Declaring variables in the inspector
Variables can be pre-declared in the Variable Store inspector under _persistentEntries. Each entry has:
| Field | Description |
|---|---|
| Key | The variable name. Must be unique within the store. |
| Type | Bool, Int, Float, or String. |
| Default Value | The authored starting value for a new game. |
| Scope | Global or Conversation. Session-scoped variables cannot be pre-declared. |
| Description | Optional notes for your team. Not used at runtime. |
| Tags | String tags used with GetByTag(). |
| IsReadOnly | Prevents runtime writes. Read attempts work normally; write attempts log a warning and do nothing. |
Pre-declared variables appear in the inspector during Play Mode with their current runtime value shown next to the authored default.
The authored defaults in _persistentEntries represent the starting state for a new game. They are not updated by the save system; they are the baseline. At runtime, writes go to _sessionEntries (the in-memory layer). When the save system loads a slot, it restores the saved values on top of the authored defaults. If you exit Play Mode and re-enter without loading a save, values reset to their authored defaults.
Internal storage model
The variable store uses two internal dictionaries:
| Dictionary | Access | When cleared |
|---|---|---|
_persistentEntries | Serialized field; authored in the inspector | Only when the asset is reimported or manually edited. |
_sessionEntries | [NonSerialized]; created lazily | Every time Play Mode exits or the application closes. |
When reading a variable, the store checks _sessionEntries first, then falls back to _persistentEntries. When writing, the value always goes into _sessionEntries. This ensures that authored defaults in _persistentEntries are never modified at runtime, even in the editor.

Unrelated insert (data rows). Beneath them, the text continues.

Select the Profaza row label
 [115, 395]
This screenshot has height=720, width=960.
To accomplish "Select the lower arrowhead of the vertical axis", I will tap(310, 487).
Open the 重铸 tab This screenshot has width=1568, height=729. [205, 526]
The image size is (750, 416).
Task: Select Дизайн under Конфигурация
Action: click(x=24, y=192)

The variable store editor tracks a snapshot of authored defaults captured when Unity exits Edit Mode. During Play Mode, any variable whose current runtime value differs from its authored default is highlighted in orange in the inspector. This live diff makes it easy to see at a glance which variables have been touched during a test playthrough, without running a separate debug overlay.
You can also use the editor's scope filter and text filter toolbar to quickly find variables in large stores. The editor repaints at 0.1-second intervals during Play Mode so the live diff stays current without requiring manual inspector focus.
Clearing variables
// Clear all session-layer entries (does not affect authored persistent entries)

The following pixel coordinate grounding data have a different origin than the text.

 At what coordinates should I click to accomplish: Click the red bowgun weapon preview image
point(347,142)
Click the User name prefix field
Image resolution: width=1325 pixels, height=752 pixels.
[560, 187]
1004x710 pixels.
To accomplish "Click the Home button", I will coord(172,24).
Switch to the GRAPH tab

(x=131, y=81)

_store.ClearSessionVariables();
// Clear all variables of a specific scope from the session layer
_store.ClearByScope(ConvoVariableScope.Conversation);
// Reset a single variable to its authored default (or remove it if not pre-declared)
_store.ResetVariable("quest_step");
These are useful during scene transitions or when starting a new game: clear Conversation-scoped variables between conversations, or clear all session variables on "New Game".